In a movie which I loved as a kid, "Freaky Friday," a mom and her adolescent daughter somehow switch bodies. The premise is, of course, quite funny and silly, making for all kinds of mischief as the woman in a child's body has to act like a kid, and the child in a mom's body has to act like a grown-up. Naturally, all is put back to rights — and the audience breathes a sigh of relief — before things really get out of control.
Not so in the real world. Today, it seems, we have a "Freaky Friday" without the happy ending. We force our children to "grow up" and adopt the knowing ways of the world at ever younger ages. Meanwhile, more and more we tolerate adults acting like selfish, immature, out-of control . . . children.
A recent Wall Street Journal article on gal parties for brides-to-be is a great example.
The Journal reported that one bride's celebration of her upcoming nuptials featured a "3-foot-tall erotic 'monument' made of Rice Krispies Treats. After noshing on that for a while . . . the 16 women piled into a shuttle bus, where they watched pornographic videos on the monitors while they were whisked away to a strip club." The bride's parents must be so proud.
Out are the days of the happy bridal shower, says the Journal. In are the days of raunchy, debauched, bachelorette parties.

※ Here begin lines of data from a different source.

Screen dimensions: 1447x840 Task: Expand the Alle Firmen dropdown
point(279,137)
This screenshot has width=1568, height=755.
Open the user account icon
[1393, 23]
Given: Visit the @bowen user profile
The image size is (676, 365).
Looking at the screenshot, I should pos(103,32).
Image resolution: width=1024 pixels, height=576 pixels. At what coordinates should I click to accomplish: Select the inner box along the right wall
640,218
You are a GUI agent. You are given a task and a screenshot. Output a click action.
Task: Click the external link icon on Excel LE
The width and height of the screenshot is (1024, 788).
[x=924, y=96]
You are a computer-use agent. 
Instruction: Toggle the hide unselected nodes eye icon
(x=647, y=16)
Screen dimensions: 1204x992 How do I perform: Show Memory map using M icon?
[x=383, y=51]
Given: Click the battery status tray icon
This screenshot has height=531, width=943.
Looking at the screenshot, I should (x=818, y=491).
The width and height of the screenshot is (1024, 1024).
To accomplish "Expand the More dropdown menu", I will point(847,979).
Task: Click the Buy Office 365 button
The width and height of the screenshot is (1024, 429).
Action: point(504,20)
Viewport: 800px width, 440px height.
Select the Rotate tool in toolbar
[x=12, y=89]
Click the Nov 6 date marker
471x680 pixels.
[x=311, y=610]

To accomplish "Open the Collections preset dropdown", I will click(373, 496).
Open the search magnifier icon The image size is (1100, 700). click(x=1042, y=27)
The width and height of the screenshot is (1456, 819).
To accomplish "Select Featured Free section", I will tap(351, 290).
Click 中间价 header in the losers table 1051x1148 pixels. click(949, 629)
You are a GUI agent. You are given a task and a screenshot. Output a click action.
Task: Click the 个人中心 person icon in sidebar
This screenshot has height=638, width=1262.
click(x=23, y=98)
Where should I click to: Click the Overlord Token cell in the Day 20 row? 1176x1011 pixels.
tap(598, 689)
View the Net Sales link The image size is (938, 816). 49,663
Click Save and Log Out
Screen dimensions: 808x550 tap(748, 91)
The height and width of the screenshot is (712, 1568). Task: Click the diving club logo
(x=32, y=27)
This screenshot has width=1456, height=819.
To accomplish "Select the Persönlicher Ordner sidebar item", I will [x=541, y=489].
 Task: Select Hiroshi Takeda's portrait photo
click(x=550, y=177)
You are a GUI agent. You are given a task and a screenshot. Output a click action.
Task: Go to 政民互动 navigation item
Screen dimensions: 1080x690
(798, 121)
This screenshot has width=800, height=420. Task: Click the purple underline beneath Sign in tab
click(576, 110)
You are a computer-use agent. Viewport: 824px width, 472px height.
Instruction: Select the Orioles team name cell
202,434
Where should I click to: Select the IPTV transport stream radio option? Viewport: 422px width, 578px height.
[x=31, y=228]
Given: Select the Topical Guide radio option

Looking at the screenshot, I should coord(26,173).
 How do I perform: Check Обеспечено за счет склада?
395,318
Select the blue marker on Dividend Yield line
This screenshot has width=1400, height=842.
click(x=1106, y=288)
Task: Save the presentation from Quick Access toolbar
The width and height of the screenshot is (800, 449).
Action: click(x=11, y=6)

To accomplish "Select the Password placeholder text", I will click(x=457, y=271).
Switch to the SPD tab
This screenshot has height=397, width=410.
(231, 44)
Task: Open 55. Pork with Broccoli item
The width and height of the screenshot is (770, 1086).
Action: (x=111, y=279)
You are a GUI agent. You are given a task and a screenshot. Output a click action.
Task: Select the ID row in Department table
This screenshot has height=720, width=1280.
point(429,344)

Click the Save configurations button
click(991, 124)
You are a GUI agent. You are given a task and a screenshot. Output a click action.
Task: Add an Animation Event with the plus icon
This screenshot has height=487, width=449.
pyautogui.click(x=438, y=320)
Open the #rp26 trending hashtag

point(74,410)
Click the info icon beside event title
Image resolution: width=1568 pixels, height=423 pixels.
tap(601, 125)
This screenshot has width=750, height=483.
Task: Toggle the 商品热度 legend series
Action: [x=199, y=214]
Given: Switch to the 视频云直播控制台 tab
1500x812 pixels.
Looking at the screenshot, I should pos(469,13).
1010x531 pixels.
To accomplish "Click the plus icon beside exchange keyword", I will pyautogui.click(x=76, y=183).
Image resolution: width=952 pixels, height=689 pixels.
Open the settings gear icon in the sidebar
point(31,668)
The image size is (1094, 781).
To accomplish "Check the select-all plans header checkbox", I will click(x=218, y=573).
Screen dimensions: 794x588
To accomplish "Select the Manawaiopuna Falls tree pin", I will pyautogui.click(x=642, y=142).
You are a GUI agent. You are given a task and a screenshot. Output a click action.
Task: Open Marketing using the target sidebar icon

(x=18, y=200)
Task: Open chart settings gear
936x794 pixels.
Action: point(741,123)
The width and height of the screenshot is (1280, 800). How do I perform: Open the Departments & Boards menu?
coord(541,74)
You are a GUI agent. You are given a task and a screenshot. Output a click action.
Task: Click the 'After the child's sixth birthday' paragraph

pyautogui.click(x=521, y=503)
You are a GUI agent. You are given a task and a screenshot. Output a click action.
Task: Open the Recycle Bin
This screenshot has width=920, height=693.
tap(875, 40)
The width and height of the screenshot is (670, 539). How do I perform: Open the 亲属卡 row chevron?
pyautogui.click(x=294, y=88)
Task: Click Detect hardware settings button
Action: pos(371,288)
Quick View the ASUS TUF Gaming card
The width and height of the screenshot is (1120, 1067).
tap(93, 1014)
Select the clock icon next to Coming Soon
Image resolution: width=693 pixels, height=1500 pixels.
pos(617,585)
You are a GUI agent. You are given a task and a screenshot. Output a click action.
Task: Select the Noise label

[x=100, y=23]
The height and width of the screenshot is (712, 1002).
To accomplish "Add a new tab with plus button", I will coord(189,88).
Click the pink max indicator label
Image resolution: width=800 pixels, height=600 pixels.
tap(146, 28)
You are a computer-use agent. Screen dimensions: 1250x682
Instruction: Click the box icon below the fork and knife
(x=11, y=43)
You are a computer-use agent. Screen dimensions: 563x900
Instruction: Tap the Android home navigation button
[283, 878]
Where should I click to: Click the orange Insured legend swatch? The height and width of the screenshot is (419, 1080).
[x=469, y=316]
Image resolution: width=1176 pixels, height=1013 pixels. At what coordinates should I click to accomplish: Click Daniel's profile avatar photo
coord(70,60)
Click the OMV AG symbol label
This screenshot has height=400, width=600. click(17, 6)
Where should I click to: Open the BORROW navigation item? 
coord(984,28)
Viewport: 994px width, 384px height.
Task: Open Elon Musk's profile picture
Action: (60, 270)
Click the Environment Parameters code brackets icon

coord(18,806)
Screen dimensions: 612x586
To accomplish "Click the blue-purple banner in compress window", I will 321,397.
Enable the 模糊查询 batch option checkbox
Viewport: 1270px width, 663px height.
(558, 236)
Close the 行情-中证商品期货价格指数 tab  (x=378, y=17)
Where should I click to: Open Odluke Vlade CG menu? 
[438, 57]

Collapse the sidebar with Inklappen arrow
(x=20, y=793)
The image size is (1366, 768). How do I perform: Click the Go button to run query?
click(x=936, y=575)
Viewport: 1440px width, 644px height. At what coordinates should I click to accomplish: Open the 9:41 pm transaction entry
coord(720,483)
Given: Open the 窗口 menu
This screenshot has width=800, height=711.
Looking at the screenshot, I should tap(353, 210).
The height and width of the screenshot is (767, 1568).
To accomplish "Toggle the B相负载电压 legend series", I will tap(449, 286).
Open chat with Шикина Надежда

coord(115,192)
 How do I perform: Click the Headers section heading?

At the celebration of the approaching wedding day of another young bride in New York, the women partygoers had to approach strange men in a bar and ask them for condoms they might have in their wallets. After that, the gals asked the men for their underwear, and proceeded to wear their prizes with relish. The scavenger hunt at the bar continued and, one suspects, continued to degenerate.
Exotic male dancers, condom paraphernalia, pornography of various stripes, raunchy sex games, various attempts at public sexual humiliation — what better way for these typically professional, successful gals to celebrate a wedding? From Las Vegas convention bureaus to television advertisers, the Journal reports, the raunchy bachelorette party is becoming a staple. As one such party organizer said, "I've been to many (parties) where the woman acts unlike her usual self, and I really believe it's become something where she feels she must outdo her husband."
Now that's a recipe for a successful marriage.
Some folks might welcome the "freeing" of a female sexual predator, a la "Sex in the City." Others might bemoan the switch from blushing bride to porno-bride, noting it's thanks to our feminist foremothers who gave women the green light for meaningless sex.
Either way it's more, because most women don't want meaningless sex. What they want is to mean something to a man. Which is why I find the whole porno-bride routine so revolting. It's all an act, a charade designed only to appeal to the lowest common denominator.
These women aren't turned on by eating phallic Rice Krispies Treats, or watching nude male dancers, or asking strange men for condoms. Nor would it be OK if they were, and no, I wouldn't give similarly behaving guys a free pass either.
But this is about the apparently new and certainly pathetic phenomenon of women who are turned on by acting like the most immature thing they can imagine — a media-created image of totally out-of-control, unrestrained, adolescent boys. It's like they are stooping as low as they can to taunt the guys with "anything you can do I can do better."
And they are doing it "better" all right.
Believe me I am not a prude. But these women are not getting in touch with some deep, raw sexual side by putting dollar bills in the g-string of a male stripper while they make lewd gestures at him. They are just the latest example of adults getting in touch with their juvenile side, or maybe their juvenile delinquent side, and being cheered on in the process.
And so it goes. We treat children like adults, while telling adults to get in touch with their inner child.
I agree with the commentator who said we need to get in touch with that inner child only to tell it to mature. So to all those silly porno-bride wannabes and their friends out there, I've got an idea for you: Plan a day at an Elizabeth Arden spa instead. Trust me. The "Freaky Friday" movie was cute, but it's a lot more fun being a grown-up.